Glutathione, a non-protein thiol containing molecule, is a fundamental antioxidant in plants, animals, fungi, and some bacteria and archaea, preventing damage to important cellular components caused by reactive oxygen species such as free radicals and peroxides. In mammals, the liver is the largest glutathione reservoir.

Glutathione can be found in the cell in two forms. Reduced glutathione (GSH) is a linear tripeptide of L-glutamine, L-cysteine, and glycine. As electrons are lost, the molecule becomes oxidized, and two such molecules become linked (dimerized) by a disulfide bridge to form glutathione disulfide or oxidized glutathione (GSSG). This linkage is reversible upon re-reduction. Hence, GSH is under a tight homeostatic control at both intracellular and extracellular levels. A dynamic balance is maintained between GSH synthesis, recycling from GSSG/oxidized glutathione, and utilization.

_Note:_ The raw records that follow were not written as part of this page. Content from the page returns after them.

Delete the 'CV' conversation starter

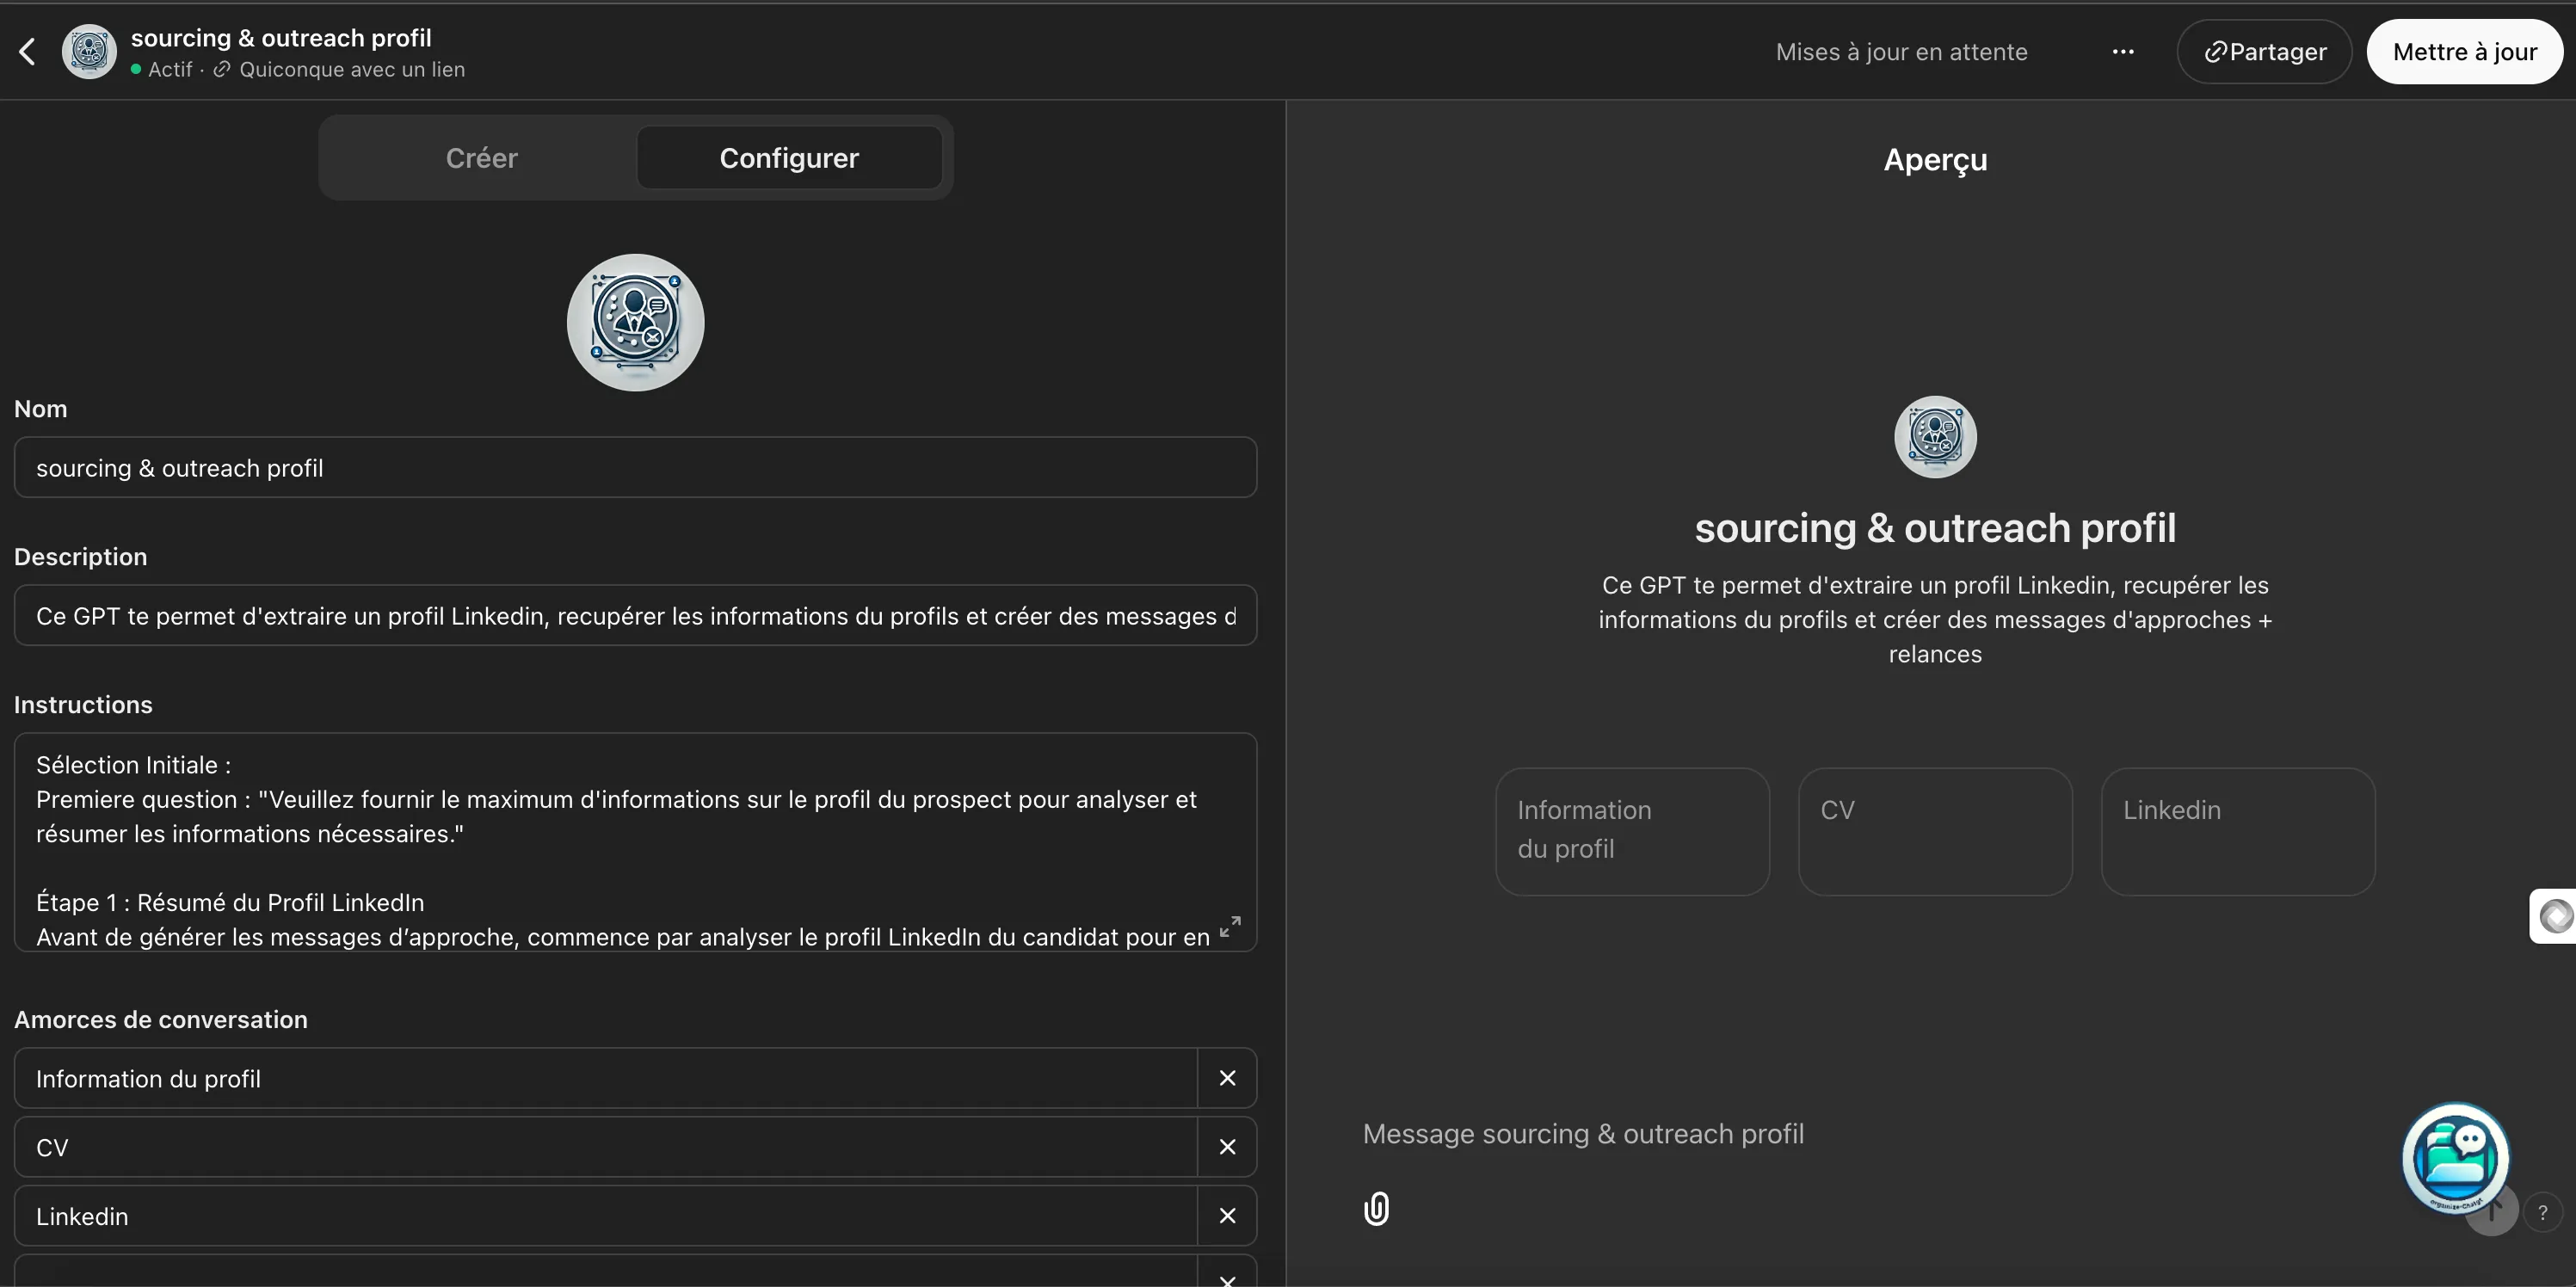tap(1227, 1147)

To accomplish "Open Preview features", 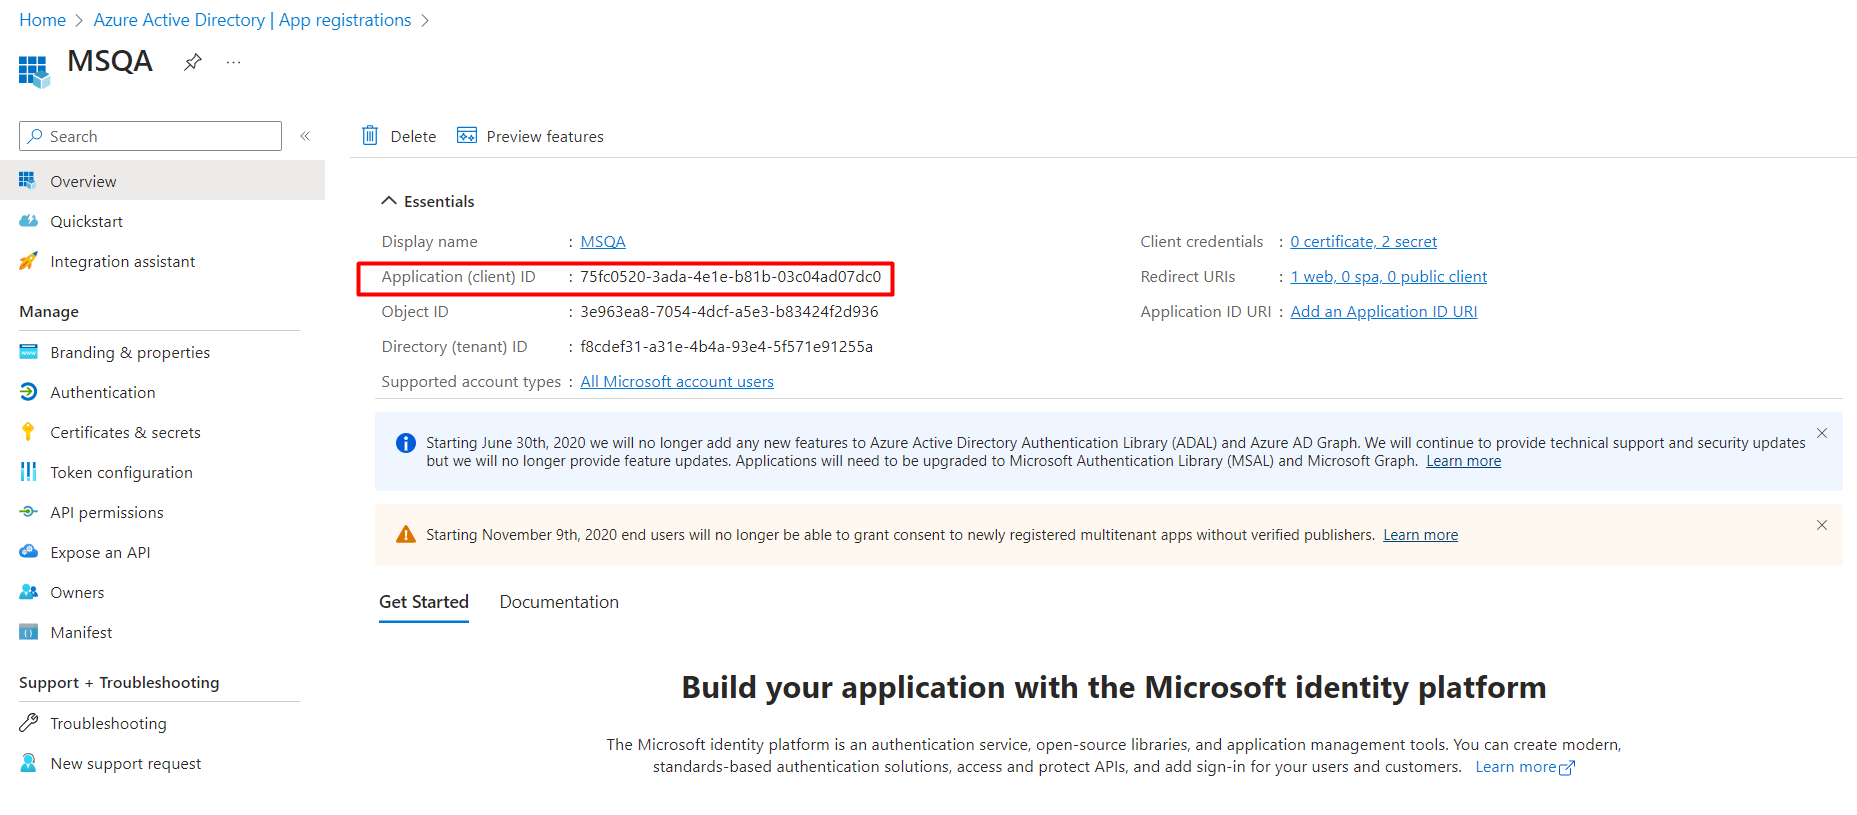I will [530, 136].
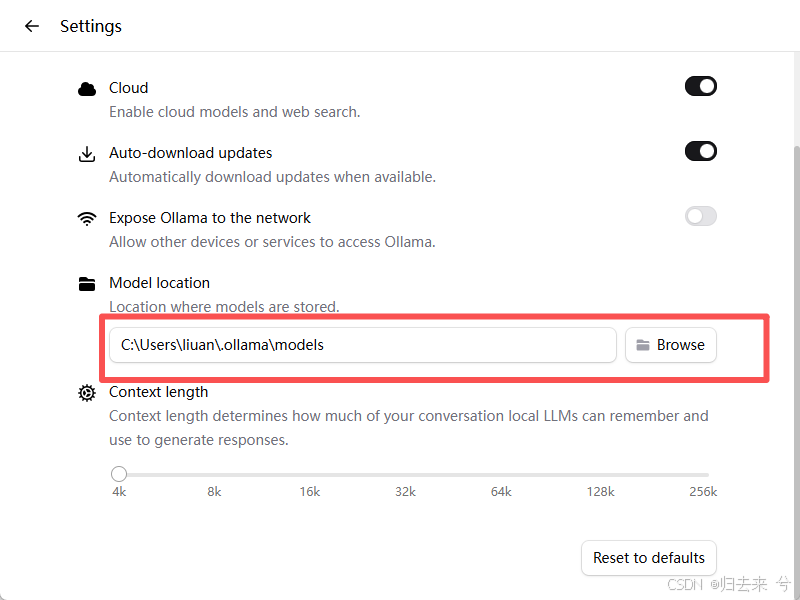Set context length to the 128k mark
This screenshot has width=800, height=600.
point(601,475)
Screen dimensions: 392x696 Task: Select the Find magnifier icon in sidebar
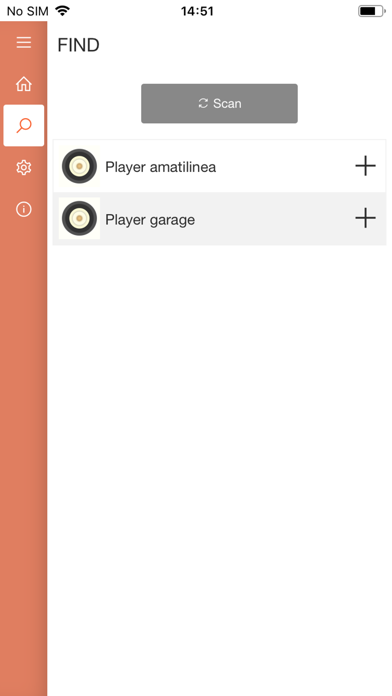pyautogui.click(x=24, y=126)
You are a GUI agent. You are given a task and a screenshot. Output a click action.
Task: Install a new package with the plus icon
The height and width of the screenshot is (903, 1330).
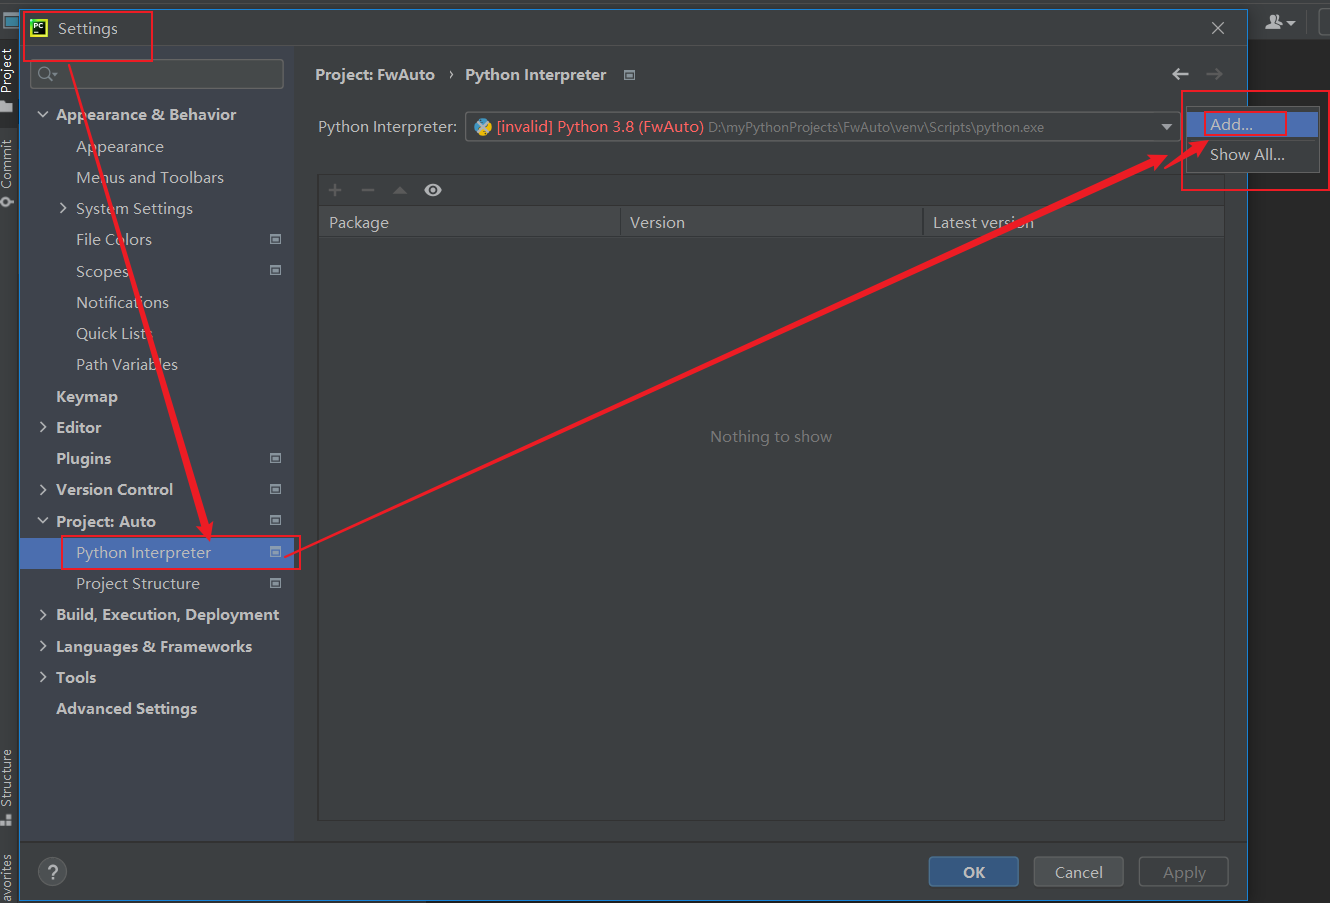coord(334,190)
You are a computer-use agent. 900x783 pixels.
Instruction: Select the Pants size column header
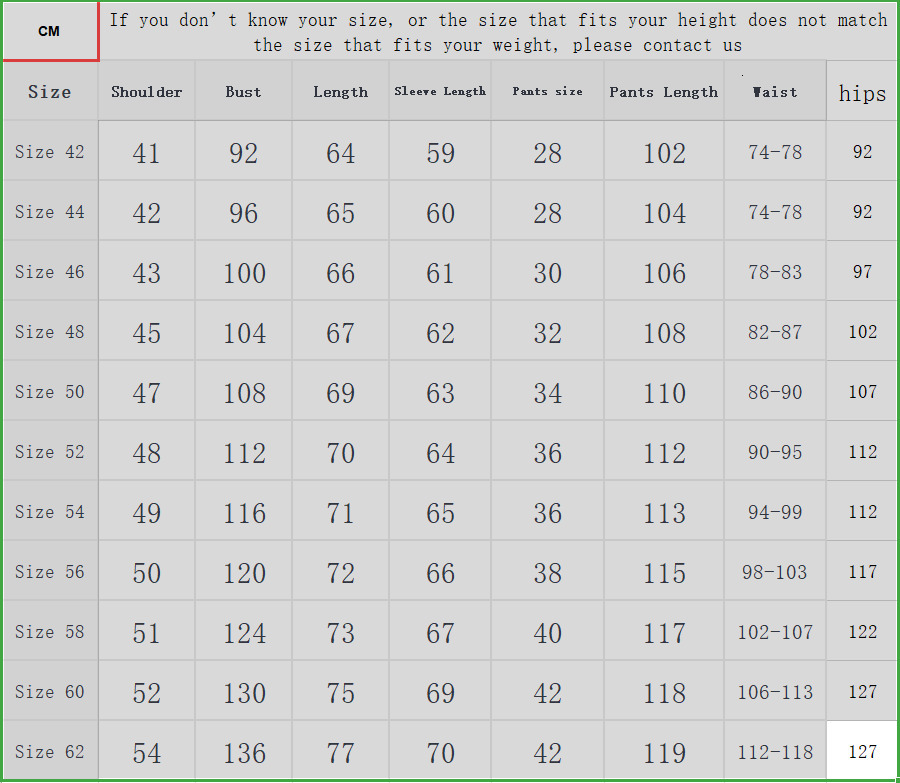[547, 92]
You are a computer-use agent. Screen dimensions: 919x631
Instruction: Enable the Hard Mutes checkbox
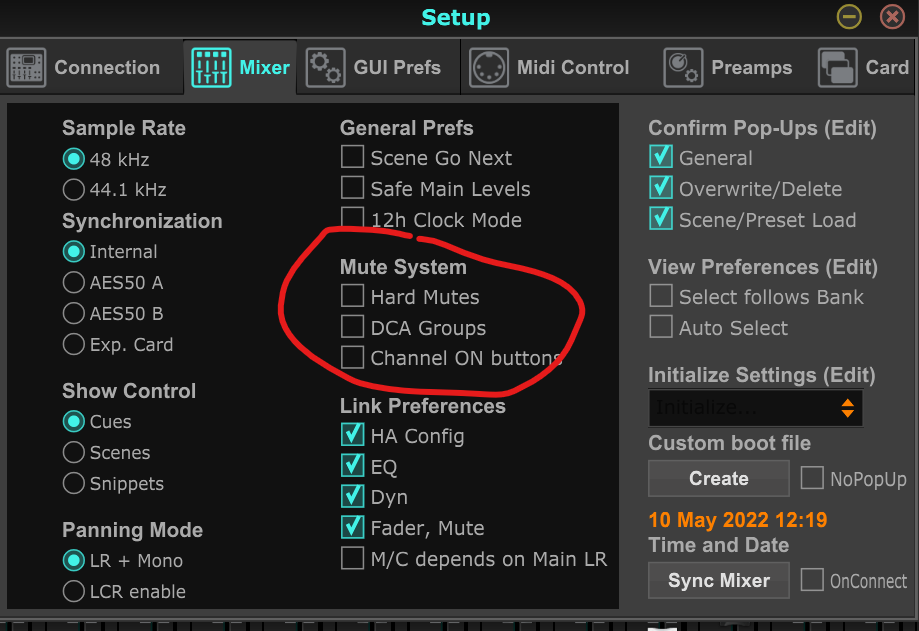[x=352, y=296]
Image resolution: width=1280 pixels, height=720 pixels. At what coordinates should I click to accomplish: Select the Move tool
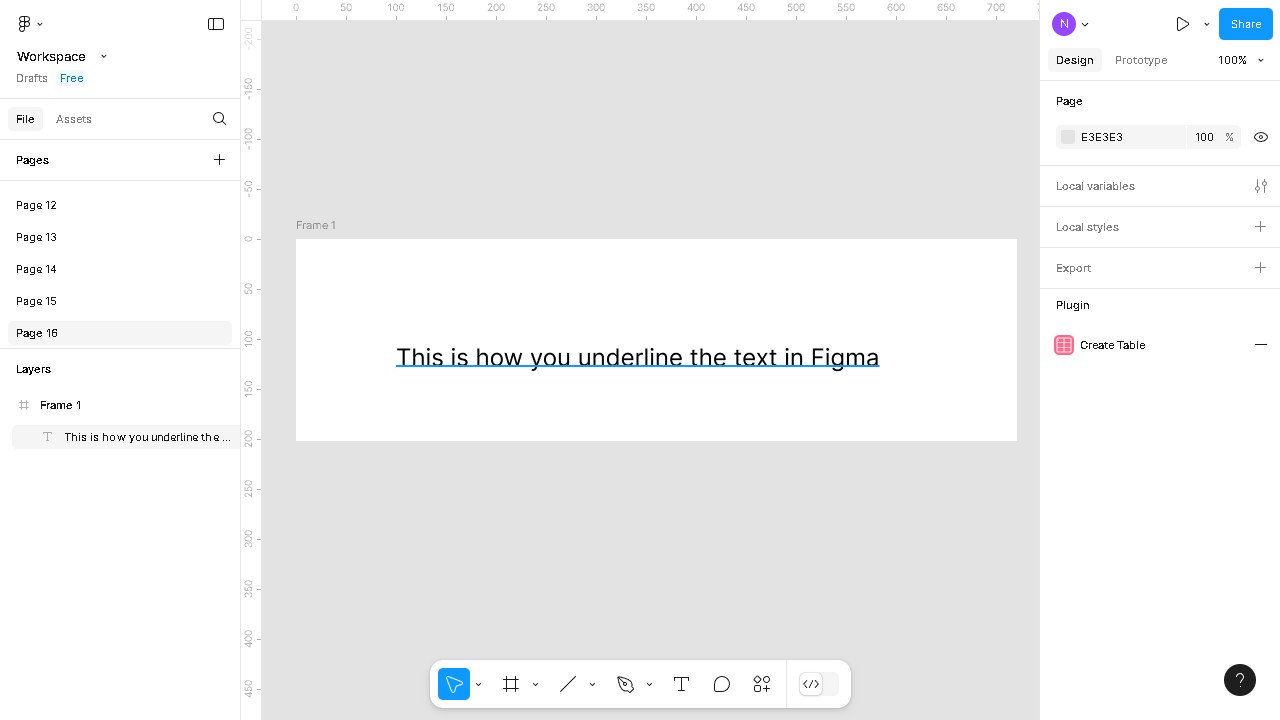(x=454, y=684)
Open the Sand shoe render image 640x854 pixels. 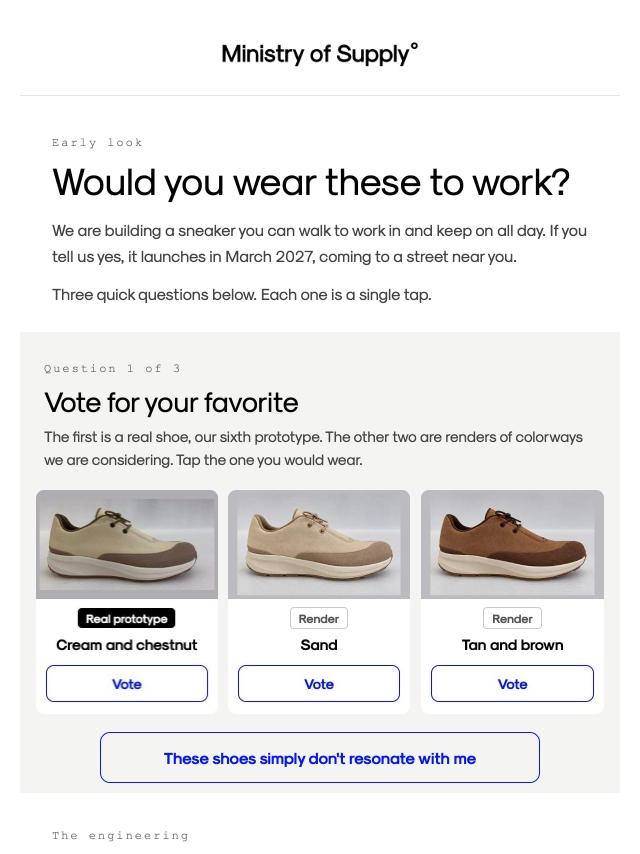coord(319,544)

GSH synthesis involves two closely linked, enzymatically-controlled, reactions that utilize ATP. First, L-cysteine and L-glutamate are combined by gamma-glutamyl cysteinyl synthetase (GCS). Second, GSH synthetase (GSHS/GCLC) combines gamma-glutamylcysteine with glycine to generate GSH.

GSH recycling is mainly catalyzed by glutathione disulfide reductase (GSHR), which uses reducing equivalents from NADPH to reconvert GSSG to 2GSH. Thus, NADPH is mandatory to GSH recycling and is given by glucose-6-phospahte dehydrogenase (G6PD), an enzyme involved in the pentose monophosphate pathway.The reducing power of ascorbate helps to conserve systemic GSH. GSH can also resulted from conjugation of L-Cysteinyl-glycine with L-Glutamic acid, a reaction catalyzed by gamma-glutamyltranspeptidases (GGT).